Diese Einstellung vermittelt Sandra perfekt. Deshalb gelang es den Guano Apes auch vor einem derart chaotischen Haufen wie der Bloodhound Gang das Publikum trotz der Nervosität von Stefan und Henning und obwohl sie nicht angekündigt waren zu überzeugen. "Zuerst dachten wir, da hilft nur das Versprechen auf Freibier für alle, aber dann haben wir doch nur unsere Musik gespielt und es hat geklappt. Das liegt daran, daß wir keine Schubladen-Musik machen und nicht in eine feste Kategorie passen. Wir sind auch mal tagsüber beim Göttinger Stadtfest aufgetreten. Da stand eine Omi mit weißen Löckchen vor uns und hat nach ein paar Minuten voll mitgeswingt - was man bei denen eben so abgehen nennen kann. Und neben der Omi stand ein kleiner Käppie-Träger und der fand's auch geil. Die Jungs von der Bloodhound Gang waren ebenfalls begeistert, Jimmy Pop Ali meinte sogar, bei uns wäre jeder Song ein Hit."
Ob Jimmy Pop Ali von der Show oder begreiflicherweise mehr von Sandra begeistert war, will sie nicht verraten, nur so viel: "Mein Freund ist sehr sportlich."

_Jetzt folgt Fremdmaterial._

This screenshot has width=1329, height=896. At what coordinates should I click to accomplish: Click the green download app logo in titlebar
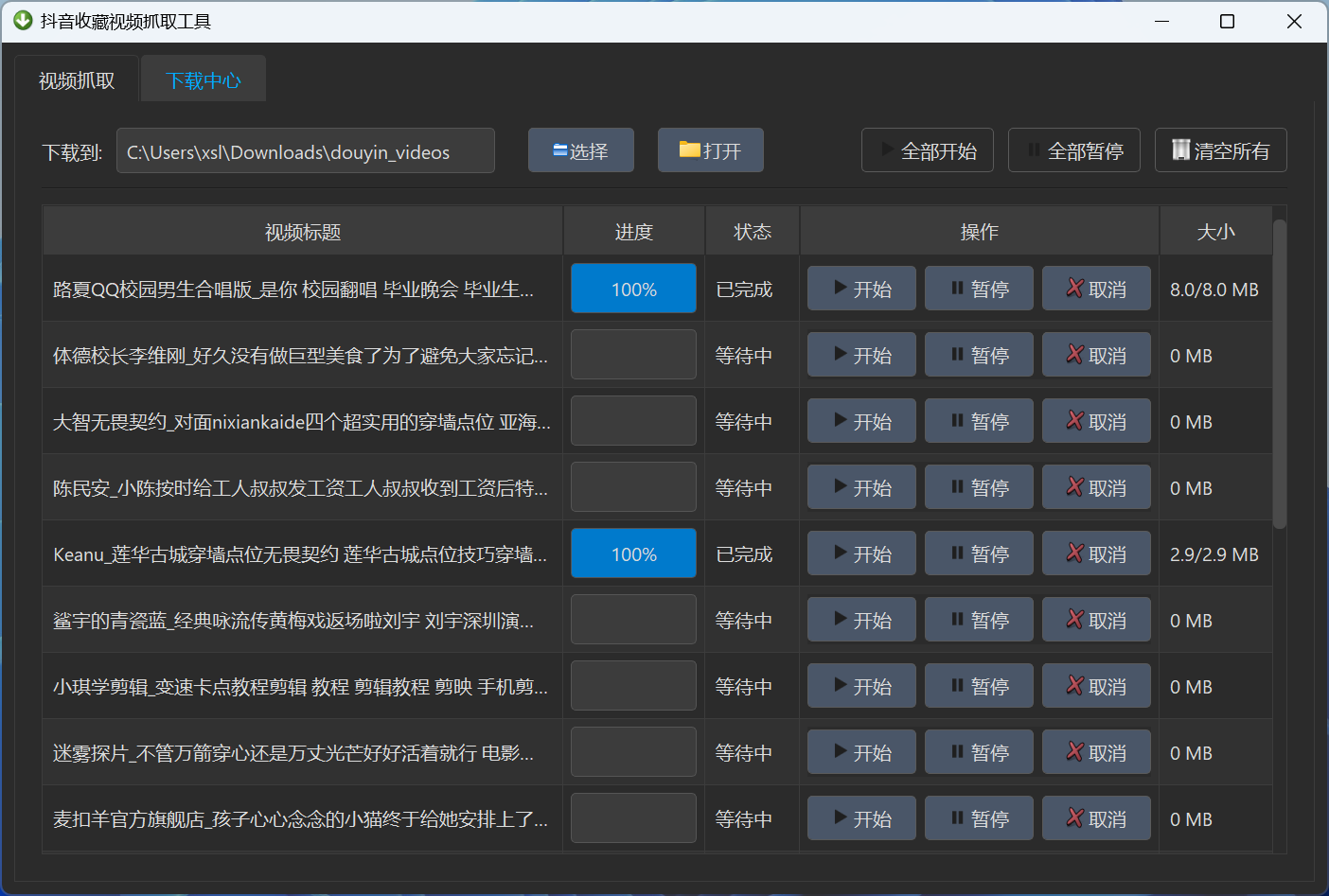tap(22, 20)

Schade eigentlich, aber jetzt ist ihr Freund nicht da und ich weiß ohnehin schon, was sie heute abend vor hat. Am Anfang ihrer eigenen Herbst-Tour mußte sich Sandra wegen ihres Aussehens und ihrer Kleidung ("das trage ich nicht, weil Gwen das anzieht, das ist eben bequem und man trägt so was nun mal heute") vom Publikum noch Sprüche wie blöder No Doubt-Verschnitt anhören, doch die Rufer sind längst verstummt. "Meistens waren die spätestens nach einer halben Stunde ruhig, das ist bei uns so die Zeit, die wir brauchen, um mit einem Publikum, das uns überhaupt nicht kennt, warm zu werden. Deshalb ist ein halbstündiger Support-Gig für uns auch scheiße. Wenn das Publikum gerade auf unseren Zug aufgesprungen ist, fahren wir in den Bahnhof ein. Das ist blöd für alle."

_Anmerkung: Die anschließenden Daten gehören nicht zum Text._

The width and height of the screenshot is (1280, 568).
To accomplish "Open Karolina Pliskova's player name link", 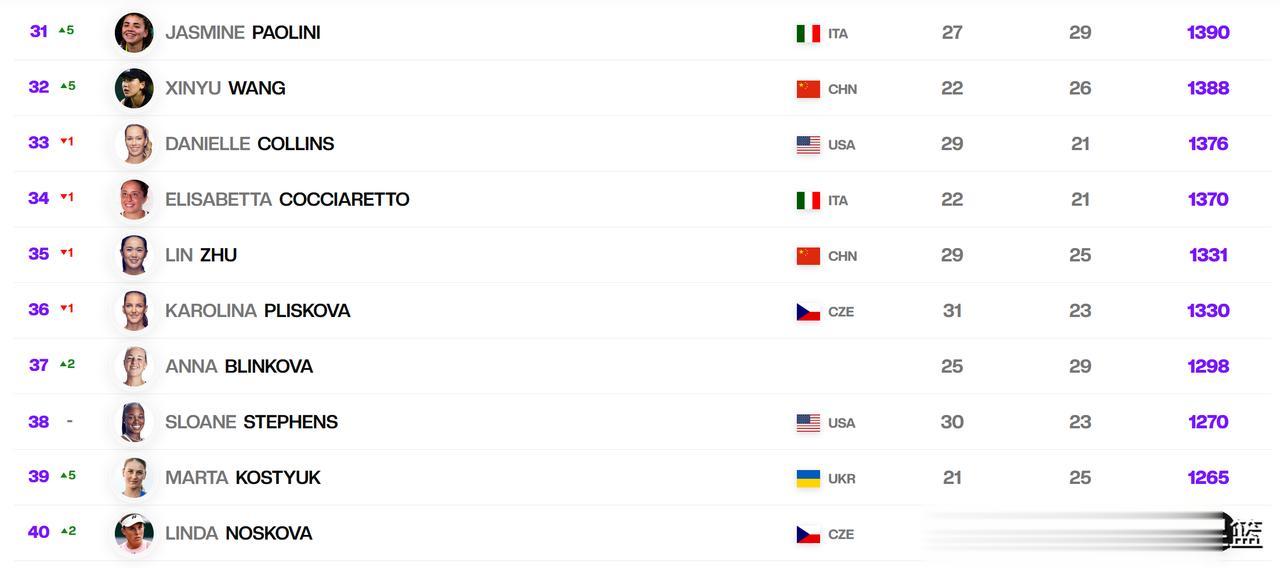I will [257, 311].
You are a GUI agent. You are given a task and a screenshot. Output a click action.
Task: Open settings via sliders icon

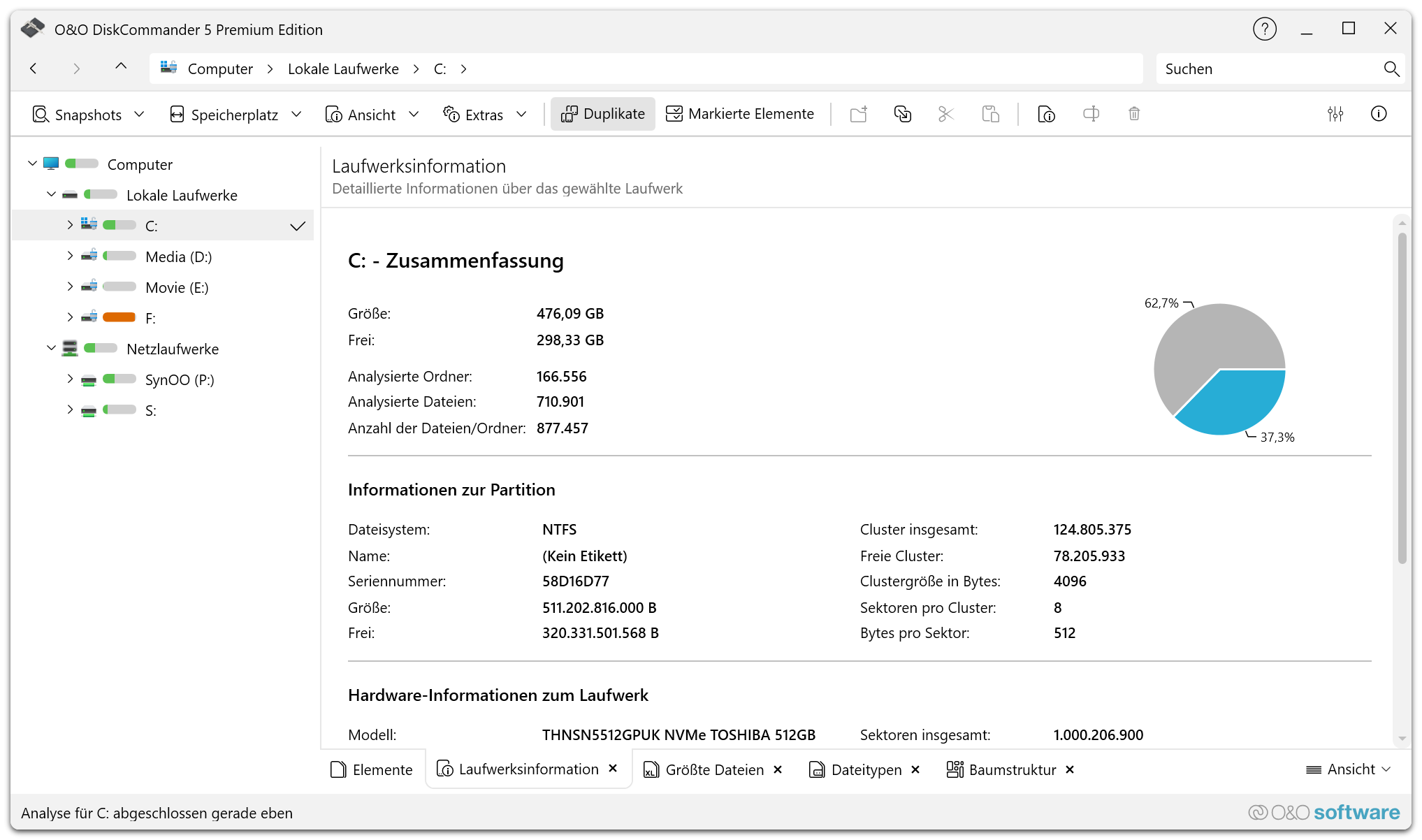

Beim abendlichen Rockpalast-Gig geht alles schneller. Der kleine Saal im E-Werk ist gut gefüllt und schon nach dem zweiten Song ist der Guano Apes-Express samt Publikum auf den Spuren des Transrapid. Vielleicht liegt es auch daran, daß zuvor mit Lucilectric eine Band am Start war, die wirklich niemand mehr braucht. Doch solche Überlegungen sollen die überzeugende Leistung der Guano Apes nicht schmälern. Das Repertoire wurde übrigens an diesem Abend schon durch den Song "Lords Of The Boards", der zur Zeit in Clubs Furore macht, erweitert. Es ist zugleich der offizielle Titelsong der diesjährigen Snowboard-Europameisterschaft, eine weitere Ehrung und Anerkennung für die Guano Apes durch die "Skater-Szene", denen sie wohl in erster Linie den Erfolg verdanken.
Zum Beinahe-Eklat kommt es während des Interviews, als Sandra ihre Hose mit Kaffee bekleckert. Schließlich ist es die Hose, mit der sie heute abend vor laufender Kamera den Gig absolvieren muß. Doch auch ohne Ersatzhose ("Ich habe nur zwei Hosen und beide sehen gleich aus") bleibt Sandra locker. "Das ist ein gutes Zeichen." Stimmt.
Doch trotz aller Lockerheit, die Guano Apes haben sich vom Status eines Feierabendprojektes verabschiedet. "Wir wollen die Band professionell gestalten. Es ist schon längst kein reines Lustobjekt mehr, obwohl wir noch immer viel Spaß gemeinsam haben."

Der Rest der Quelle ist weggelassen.